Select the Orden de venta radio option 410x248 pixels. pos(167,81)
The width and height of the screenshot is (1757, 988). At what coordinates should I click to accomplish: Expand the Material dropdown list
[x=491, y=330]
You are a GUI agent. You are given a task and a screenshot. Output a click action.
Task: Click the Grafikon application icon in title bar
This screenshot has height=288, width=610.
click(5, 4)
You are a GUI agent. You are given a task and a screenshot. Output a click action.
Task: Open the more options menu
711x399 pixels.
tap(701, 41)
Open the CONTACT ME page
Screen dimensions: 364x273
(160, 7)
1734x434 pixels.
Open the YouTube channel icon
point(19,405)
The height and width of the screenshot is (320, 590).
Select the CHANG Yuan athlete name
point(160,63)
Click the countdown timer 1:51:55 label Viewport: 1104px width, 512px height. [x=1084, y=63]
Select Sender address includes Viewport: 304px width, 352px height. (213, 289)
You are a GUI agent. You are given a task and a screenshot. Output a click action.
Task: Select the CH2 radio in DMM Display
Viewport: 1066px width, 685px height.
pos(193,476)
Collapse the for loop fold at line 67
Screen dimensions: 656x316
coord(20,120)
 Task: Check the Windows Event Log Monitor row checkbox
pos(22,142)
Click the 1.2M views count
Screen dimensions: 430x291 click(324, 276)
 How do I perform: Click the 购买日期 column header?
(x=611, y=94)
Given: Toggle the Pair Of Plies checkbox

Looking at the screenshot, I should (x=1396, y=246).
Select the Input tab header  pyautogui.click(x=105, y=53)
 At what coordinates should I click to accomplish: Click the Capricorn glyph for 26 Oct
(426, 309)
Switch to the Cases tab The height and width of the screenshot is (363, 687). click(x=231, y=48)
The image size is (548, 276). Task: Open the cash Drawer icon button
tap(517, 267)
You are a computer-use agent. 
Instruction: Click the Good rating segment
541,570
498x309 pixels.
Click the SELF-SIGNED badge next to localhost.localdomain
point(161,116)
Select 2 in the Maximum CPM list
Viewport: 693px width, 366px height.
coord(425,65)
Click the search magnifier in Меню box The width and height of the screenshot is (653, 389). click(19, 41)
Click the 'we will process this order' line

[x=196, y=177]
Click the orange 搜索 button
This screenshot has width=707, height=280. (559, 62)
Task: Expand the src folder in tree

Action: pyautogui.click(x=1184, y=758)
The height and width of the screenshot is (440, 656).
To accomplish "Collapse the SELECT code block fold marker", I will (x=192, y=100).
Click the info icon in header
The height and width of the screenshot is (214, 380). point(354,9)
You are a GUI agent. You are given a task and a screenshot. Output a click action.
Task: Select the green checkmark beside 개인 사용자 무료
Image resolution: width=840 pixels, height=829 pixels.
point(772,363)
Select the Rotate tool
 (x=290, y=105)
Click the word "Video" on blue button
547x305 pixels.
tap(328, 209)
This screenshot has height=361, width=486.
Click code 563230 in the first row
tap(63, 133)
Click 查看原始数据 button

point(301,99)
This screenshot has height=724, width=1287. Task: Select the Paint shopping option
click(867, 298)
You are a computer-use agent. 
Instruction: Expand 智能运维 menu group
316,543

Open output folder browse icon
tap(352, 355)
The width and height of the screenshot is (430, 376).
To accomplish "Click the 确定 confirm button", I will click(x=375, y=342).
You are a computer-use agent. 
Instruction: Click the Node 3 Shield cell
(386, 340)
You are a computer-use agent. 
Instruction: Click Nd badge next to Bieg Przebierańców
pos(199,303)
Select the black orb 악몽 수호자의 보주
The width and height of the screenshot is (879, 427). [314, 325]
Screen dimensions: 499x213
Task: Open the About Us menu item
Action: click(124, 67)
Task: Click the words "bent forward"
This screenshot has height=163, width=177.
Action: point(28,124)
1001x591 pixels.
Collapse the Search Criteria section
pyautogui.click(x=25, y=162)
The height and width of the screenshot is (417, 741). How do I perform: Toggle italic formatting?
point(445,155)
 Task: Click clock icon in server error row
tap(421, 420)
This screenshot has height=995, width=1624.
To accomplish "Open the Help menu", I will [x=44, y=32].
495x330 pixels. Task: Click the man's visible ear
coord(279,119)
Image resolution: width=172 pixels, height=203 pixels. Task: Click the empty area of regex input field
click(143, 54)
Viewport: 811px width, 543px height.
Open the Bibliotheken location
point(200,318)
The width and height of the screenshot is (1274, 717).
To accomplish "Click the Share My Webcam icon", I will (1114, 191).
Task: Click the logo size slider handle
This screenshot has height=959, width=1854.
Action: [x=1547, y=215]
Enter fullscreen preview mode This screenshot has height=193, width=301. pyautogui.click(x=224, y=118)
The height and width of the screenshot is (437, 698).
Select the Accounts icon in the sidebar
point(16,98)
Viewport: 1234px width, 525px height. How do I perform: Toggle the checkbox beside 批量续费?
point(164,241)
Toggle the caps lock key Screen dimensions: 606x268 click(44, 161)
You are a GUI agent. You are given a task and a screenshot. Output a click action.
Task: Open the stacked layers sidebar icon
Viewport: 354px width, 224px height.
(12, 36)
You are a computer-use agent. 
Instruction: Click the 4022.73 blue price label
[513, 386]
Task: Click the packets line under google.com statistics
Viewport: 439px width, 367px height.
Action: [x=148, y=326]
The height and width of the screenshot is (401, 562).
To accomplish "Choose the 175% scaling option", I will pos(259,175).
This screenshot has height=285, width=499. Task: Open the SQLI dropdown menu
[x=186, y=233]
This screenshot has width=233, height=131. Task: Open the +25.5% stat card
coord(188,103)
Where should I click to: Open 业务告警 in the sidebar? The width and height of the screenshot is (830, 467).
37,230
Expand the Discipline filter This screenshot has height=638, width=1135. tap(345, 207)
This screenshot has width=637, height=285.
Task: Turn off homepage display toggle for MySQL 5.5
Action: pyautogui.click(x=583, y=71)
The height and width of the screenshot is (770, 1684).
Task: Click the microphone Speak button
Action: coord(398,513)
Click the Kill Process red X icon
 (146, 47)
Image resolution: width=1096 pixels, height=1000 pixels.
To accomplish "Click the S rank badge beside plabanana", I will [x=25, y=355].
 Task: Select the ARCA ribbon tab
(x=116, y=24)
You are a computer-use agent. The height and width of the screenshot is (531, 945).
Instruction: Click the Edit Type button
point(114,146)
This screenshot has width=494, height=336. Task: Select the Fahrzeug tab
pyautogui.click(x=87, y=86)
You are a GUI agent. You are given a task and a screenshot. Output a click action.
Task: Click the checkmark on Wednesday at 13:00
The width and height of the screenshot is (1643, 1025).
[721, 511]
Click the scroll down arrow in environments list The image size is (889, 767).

_ _ _ _

Can you rewrite the material above so that every "GUI agent" becomes "screen assistant", with nothing else changed?

• [ANSWER FOR THIS EXERCISE]
Select the Orden de venta radio option 410x248 pixels. pos(167,81)
The width and height of the screenshot is (1757, 988). At what coordinates should I click to accomplish: Expand the Material dropdown list
[x=491, y=330]
You are a screen assistant. You are given a task and a screenshot. Output a click action.
Task: Click the Grafikon application icon in title bar
This screenshot has height=288, width=610.
click(5, 4)
You are a screen assistant. You are given a task and a screenshot. Output a click action.
Task: Open the more options menu
711x399 pixels.
tap(701, 41)
Open the CONTACT ME page
Screen dimensions: 364x273
(160, 7)
1734x434 pixels.
Open the YouTube channel icon
point(19,405)
The height and width of the screenshot is (320, 590).
Select the CHANG Yuan athlete name
point(160,63)
Click the countdown timer 1:51:55 label Viewport: 1104px width, 512px height. [x=1084, y=63]
Select Sender address includes Viewport: 304px width, 352px height. (213, 289)
You are a screen assistant. You are given a task and a screenshot. Output a click action.
Task: Select the CH2 radio in DMM Display
Viewport: 1066px width, 685px height.
pos(193,476)
Collapse the for loop fold at line 67
Screen dimensions: 656x316
coord(20,120)
 Task: Check the Windows Event Log Monitor row checkbox
pos(22,142)
Click the 1.2M views count
Screen dimensions: 430x291 click(324, 276)
 How do I perform: Click the 购买日期 column header?
(x=611, y=94)
Given: Toggle the Pair Of Plies checkbox

Looking at the screenshot, I should (x=1396, y=246).
Select the Input tab header  pyautogui.click(x=105, y=53)
 At what coordinates should I click to accomplish: Click the Capricorn glyph for 26 Oct
(426, 309)
Switch to the Cases tab The height and width of the screenshot is (363, 687). click(x=231, y=48)
The image size is (548, 276). Task: Open the cash Drawer icon button
tap(517, 267)
You are a computer-use agent. 
Instruction: Click the Good rating segment
541,570
498x309 pixels.
Click the SELF-SIGNED badge next to localhost.localdomain
point(161,116)
Select 2 in the Maximum CPM list
Viewport: 693px width, 366px height.
coord(425,65)
Click the search magnifier in Меню box The width and height of the screenshot is (653, 389). click(19, 41)
Click the 'we will process this order' line

[x=196, y=177]
Click the orange 搜索 button
This screenshot has width=707, height=280. (559, 62)
Task: Expand the src folder in tree

Action: pyautogui.click(x=1184, y=758)
The height and width of the screenshot is (440, 656).
To accomplish "Collapse the SELECT code block fold marker", I will (x=192, y=100).
Click the info icon in header
The height and width of the screenshot is (214, 380). point(354,9)
You are a screen assistant. You are given a task and a screenshot. Output a click action.
Task: Select the green checkmark beside 개인 사용자 무료
Image resolution: width=840 pixels, height=829 pixels.
point(772,363)
Select the Rotate tool
 (x=290, y=105)
Click the word "Video" on blue button
547x305 pixels.
tap(328, 209)
This screenshot has height=361, width=486.
Click code 563230 in the first row
tap(63, 133)
Click 查看原始数据 button

point(301,99)
This screenshot has height=724, width=1287. Task: Select the Paint shopping option
click(867, 298)
You are a computer-use agent. 
Instruction: Expand 智能运维 menu group
316,543

Open output folder browse icon
tap(352, 355)
The width and height of the screenshot is (430, 376).
To accomplish "Click the 确定 confirm button", I will click(x=375, y=342).
You are a computer-use agent. 
Instruction: Click the Node 3 Shield cell
(386, 340)
You are a computer-use agent. 
Instruction: Click Nd badge next to Bieg Przebierańców
pos(199,303)
Select the black orb 악몽 수호자의 보주
The width and height of the screenshot is (879, 427). [314, 325]
Screen dimensions: 499x213
Task: Open the About Us menu item
Action: click(124, 67)
Task: Click the words "bent forward"
This screenshot has height=163, width=177.
Action: point(28,124)
1001x591 pixels.
Collapse the Search Criteria section
pyautogui.click(x=25, y=162)
The height and width of the screenshot is (417, 741). How do I perform: Toggle italic formatting?
point(445,155)
 Task: Click clock icon in server error row
tap(421, 420)
This screenshot has height=995, width=1624.
To accomplish "Open the Help menu", I will [x=44, y=32].
495x330 pixels. Task: Click the man's visible ear
coord(279,119)
Image resolution: width=172 pixels, height=203 pixels. Task: Click the empty area of regex input field
click(143, 54)
Viewport: 811px width, 543px height.
Open the Bibliotheken location
point(200,318)
The width and height of the screenshot is (1274, 717).
To accomplish "Click the Share My Webcam icon", I will (1114, 191).
Task: Click the logo size slider handle
This screenshot has height=959, width=1854.
Action: [x=1547, y=215]
Enter fullscreen preview mode This screenshot has height=193, width=301. pyautogui.click(x=224, y=118)
The height and width of the screenshot is (437, 698).
Select the Accounts icon in the sidebar
point(16,98)
Viewport: 1234px width, 525px height. How do I perform: Toggle the checkbox beside 批量续费?
point(164,241)
Toggle the caps lock key Screen dimensions: 606x268 click(44, 161)
You are a screen assistant. You are given a task and a screenshot. Output a click action.
Task: Open the stacked layers sidebar icon
Viewport: 354px width, 224px height.
(12, 36)
You are a computer-use agent. 
Instruction: Click the 4022.73 blue price label
[513, 386]
Task: Click the packets line under google.com statistics
Viewport: 439px width, 367px height.
Action: [x=148, y=326]
The height and width of the screenshot is (401, 562).
To accomplish "Choose the 175% scaling option", I will pos(259,175).
This screenshot has height=285, width=499. Task: Open the SQLI dropdown menu
[x=186, y=233]
This screenshot has width=233, height=131. Task: Open the +25.5% stat card
coord(188,103)
Where should I click to: Open 业务告警 in the sidebar? The width and height of the screenshot is (830, 467).
37,230
Expand the Discipline filter This screenshot has height=638, width=1135. tap(345, 207)
This screenshot has width=637, height=285.
Task: Turn off homepage display toggle for MySQL 5.5
Action: pyautogui.click(x=583, y=71)
The height and width of the screenshot is (770, 1684).
Task: Click the microphone Speak button
Action: coord(398,513)
Click the Kill Process red X icon
 (146, 47)
Image resolution: width=1096 pixels, height=1000 pixels.
To accomplish "Click the S rank badge beside plabanana", I will [x=25, y=355].
 Task: Select the ARCA ribbon tab
(x=116, y=24)
You are a computer-use agent. The height and width of the screenshot is (531, 945).
Instruction: Click the Edit Type button
point(114,146)
This screenshot has width=494, height=336. Task: Select the Fahrzeug tab
pyautogui.click(x=87, y=86)
You are a screen assistant. You are given a task and a screenshot. Output a click action.
Task: Click the checkmark on Wednesday at 13:00
The width and height of the screenshot is (1643, 1025).
[721, 511]
Click the scroll down arrow in environments list The image size is (889, 767).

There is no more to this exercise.